Literary works are often expected to reflect the societies of their provenance. This expectation is particularly strongly held on to by a lot of African critics and even authors, who more often hinge the relevance of a literary work on the subject that preoccupies it.
Over the years, however, what constitutes issues to be reflected have become rightly more varied and gone beyond writing back to the empire or responding often in angst to the agonizingly undesirable state of post-independence African countries.
Attention, for instance, has shifted to micro-relationships – altruistic or sinister – within the society and the ramifications of such relationships for the individual as well as the society. It is in this light that Kike Ojo’s novel, Fire in the Wind, published by Kraft Books, draws its thematic inspiration – and relevance – as the story of Angela, the protagonist, unfolds.
A complexly woven narrative, which straddles three West-African countries and goes back and forth between the present and the past, Fire in the Wind narrates Angela’s moving struggle against the overwhelming tide of an unfair fate, aided by a partial society. A product of an illicit affair between a married headmaster and an economically disadvantaged, out of school 16-year-old girl in a backwater village in Sierra Leone, Angela is set for an uncertain life, which will be pockmarked by unceasing misfortunes.
Her hard fate appears sealed quickly as she is soon orphaned and later impregnated at 14. Remarkably, Angela, through sheer determination, pulls herself out of the morass of her life’s misfortunes to become a university don in Nigeria.
Her struggles do not end there.
As movingly narrated by the author, Angela’s personal achievements do not matter in a highly prejudicial society. She soon finds out that she has less stakes in her immediate family once the extended family members are much in the frame. That she gives birth to two daughters – not boys – in succession makes her stakes reduce further. By the time she has the presumably marriage-saving boy-child, Angela’s patience for patriarchal shenanigans has worn out beyond repair. And she consequently seeks succour in Ivory Coast.

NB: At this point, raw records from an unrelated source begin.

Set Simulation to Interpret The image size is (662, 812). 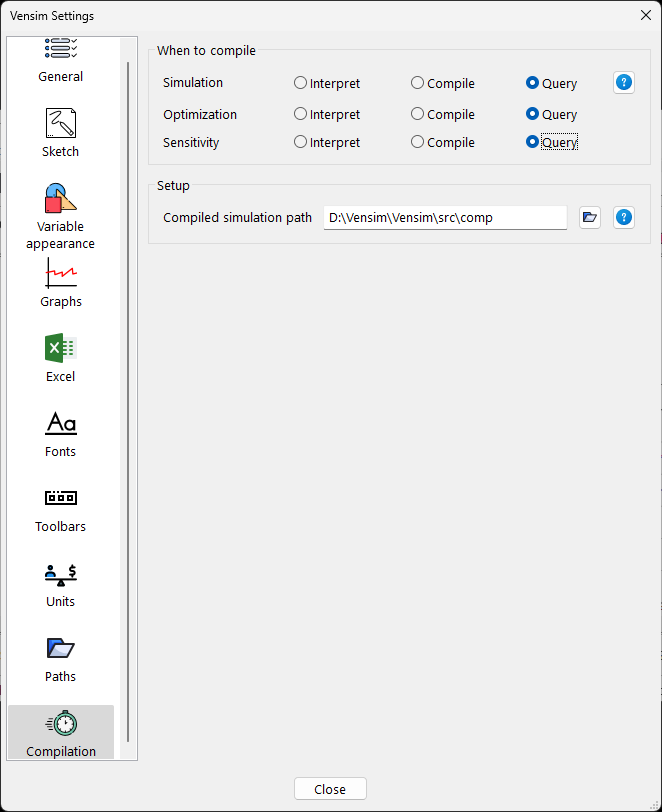[x=301, y=83]
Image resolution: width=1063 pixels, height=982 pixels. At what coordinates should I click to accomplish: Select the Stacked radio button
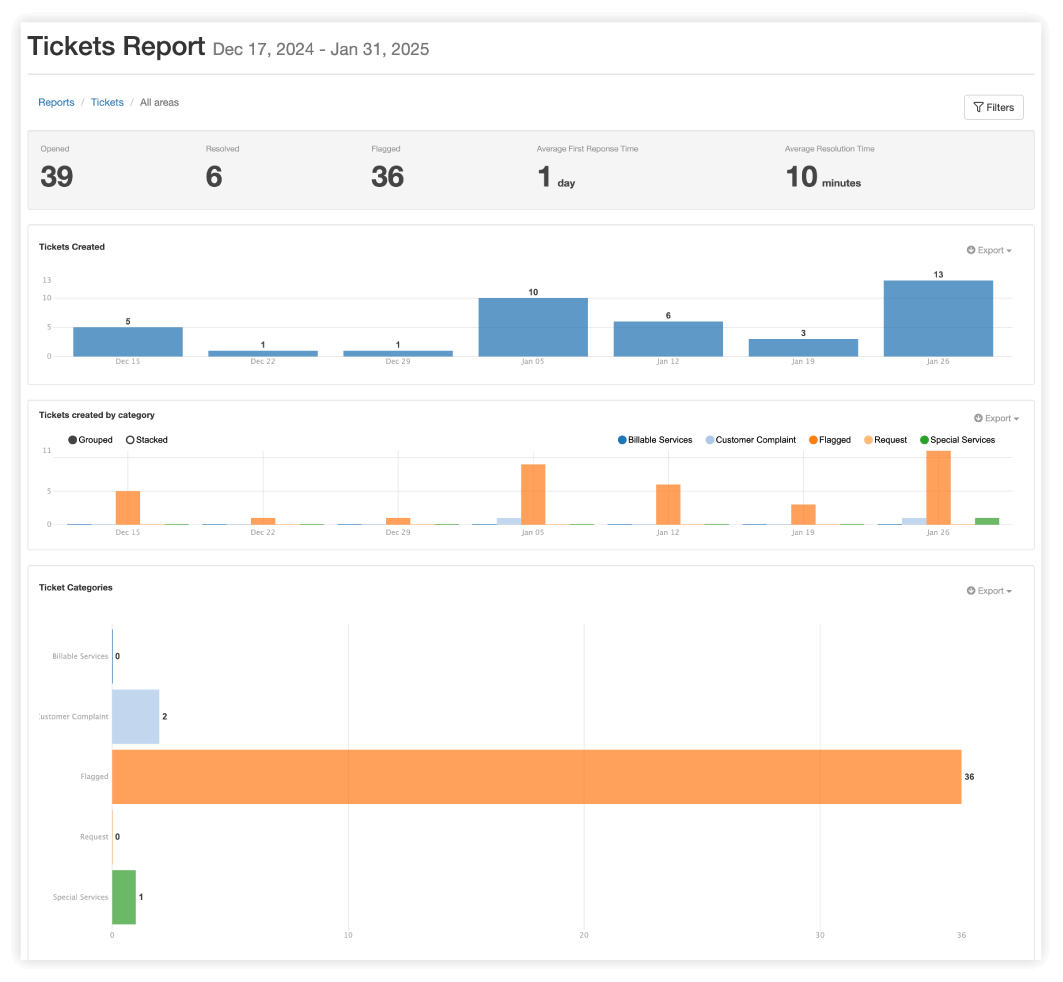pyautogui.click(x=129, y=440)
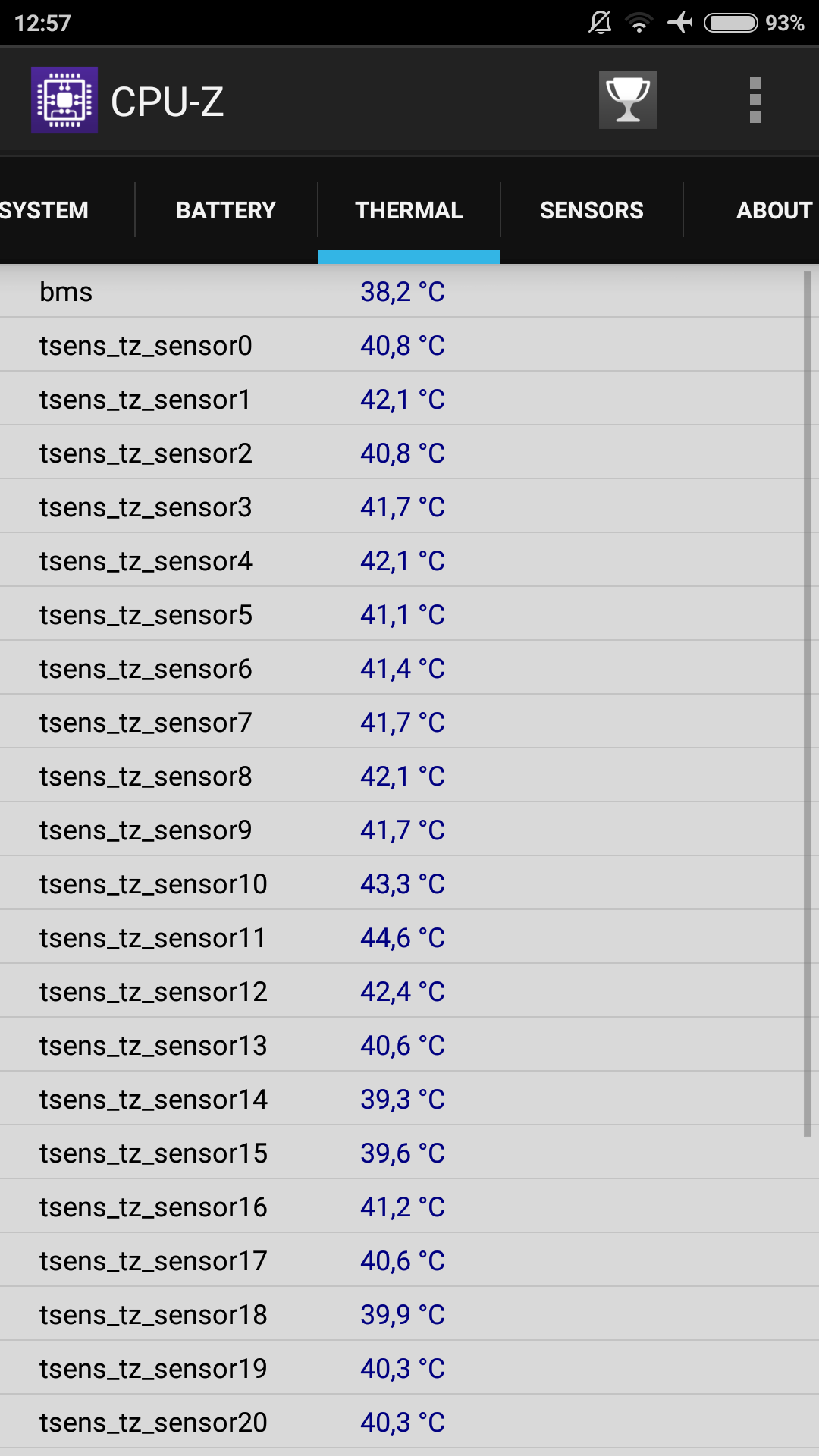
Task: Switch to the System tab
Action: pyautogui.click(x=46, y=210)
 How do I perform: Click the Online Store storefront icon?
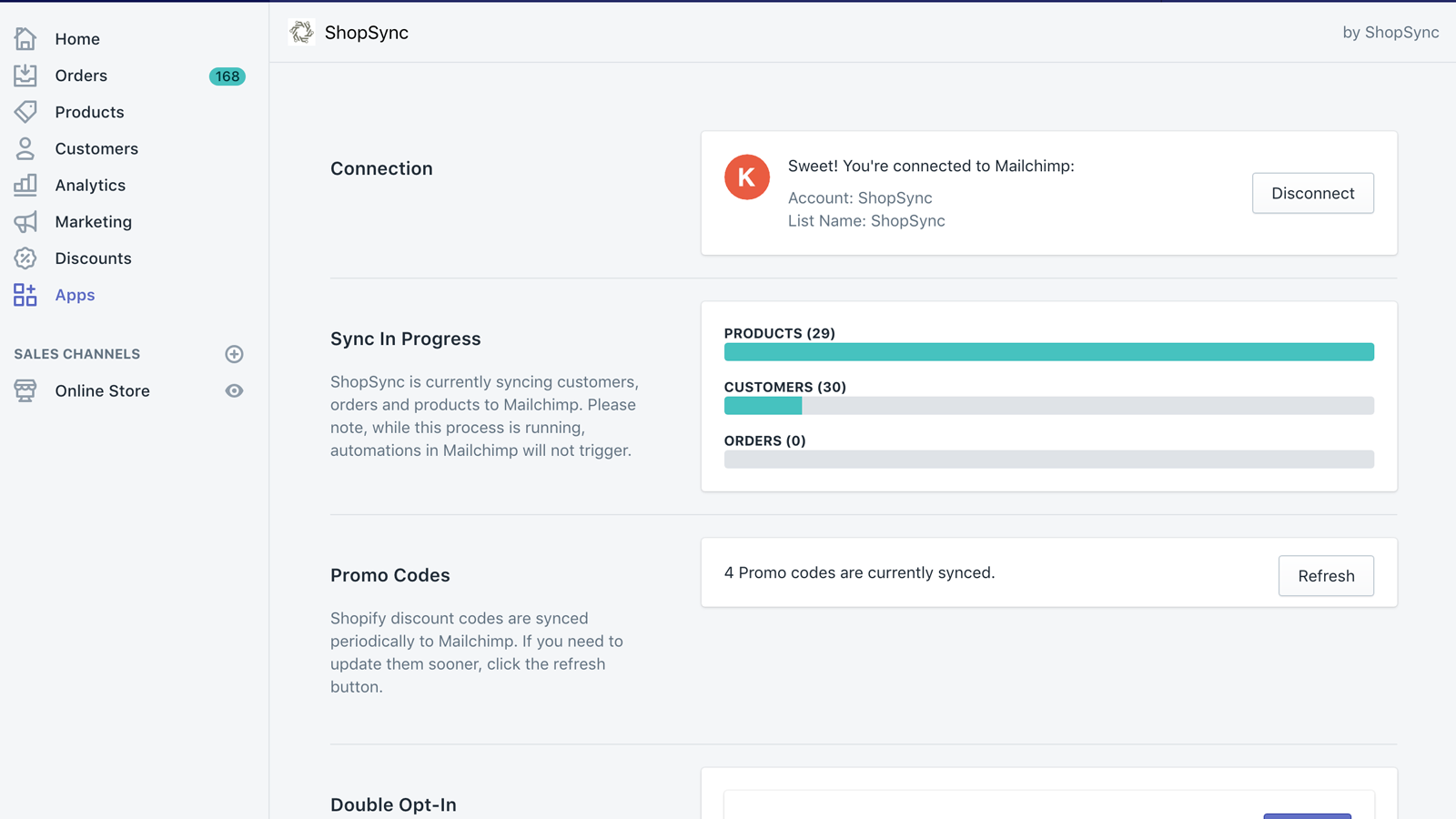coord(25,390)
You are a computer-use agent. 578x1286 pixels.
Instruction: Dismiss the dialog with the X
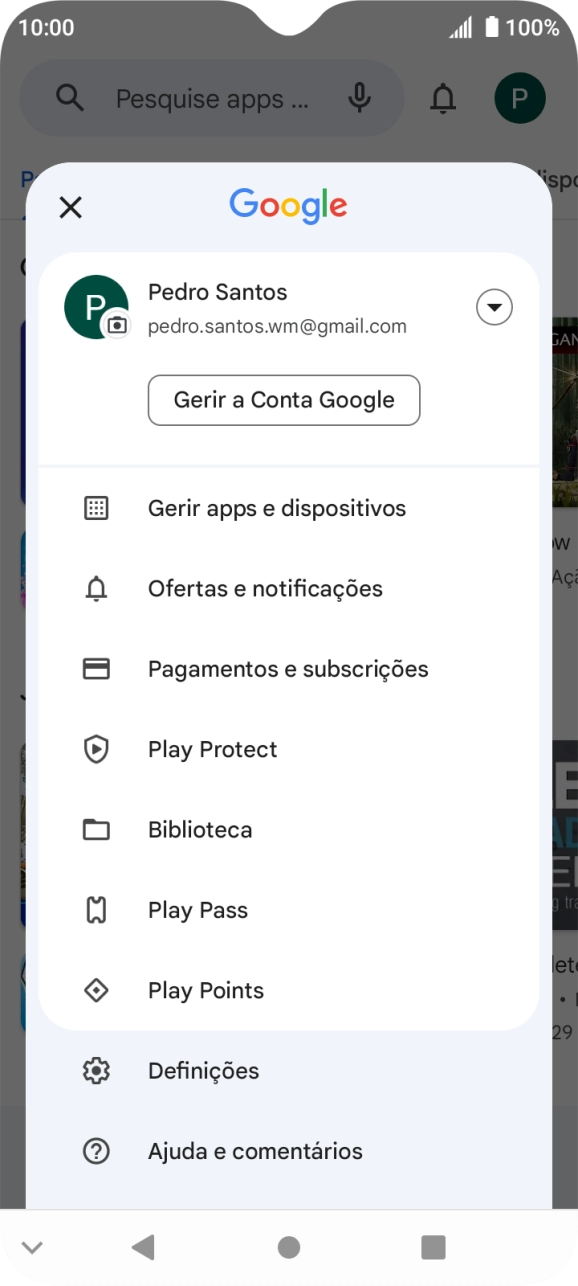click(70, 207)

Her struggles do not end there, too.
She has got to contend with the frightening ghost of her early years in Sierra Leone. The hurts and agonies since repressed and forgotten begin to find expression in terrifying dreams. Not until she confronts and resolves the events – and their consequences – will she be able to find solace she desperately seeks. Importantly, her recourse to faith, which is a much foregrounded theme in the story, is definitive in her longing for resolution, and the novel’s espousal of the ultimate triumph of good over evil.
It is testament to the brilliance and maturity of the authors artistic craft that she largely succeeded in unifying the various elements of setting and plot events that make up the narrative. While the novel is lean pagewise – 217 pages – the events of the story and the settings they play out in are relatively quite significant.
A sloppy or inexperienced writer would possibly have lost track of and be lost in the seemingly rapidly narrated successive events that almost always appear in few pages gap within the story. And to think those events flip back and forth across time and geographical locations… Ojo’s measured narration and attention to the smallest of details were the masterstroke that helped achieved narrative cohesion in the novel.
Significantly, the currency of the novel’s thematic preoccupations – family dysfunction, gender inequalities, xenophobia, tension between traditional norms, including religious orientations, and modern beliefs – are not in doubt, and immediately apparent once one opens its first few pages. These thematic foci are arched to micro-relationships and their significance for the individuals and the society they find themselves.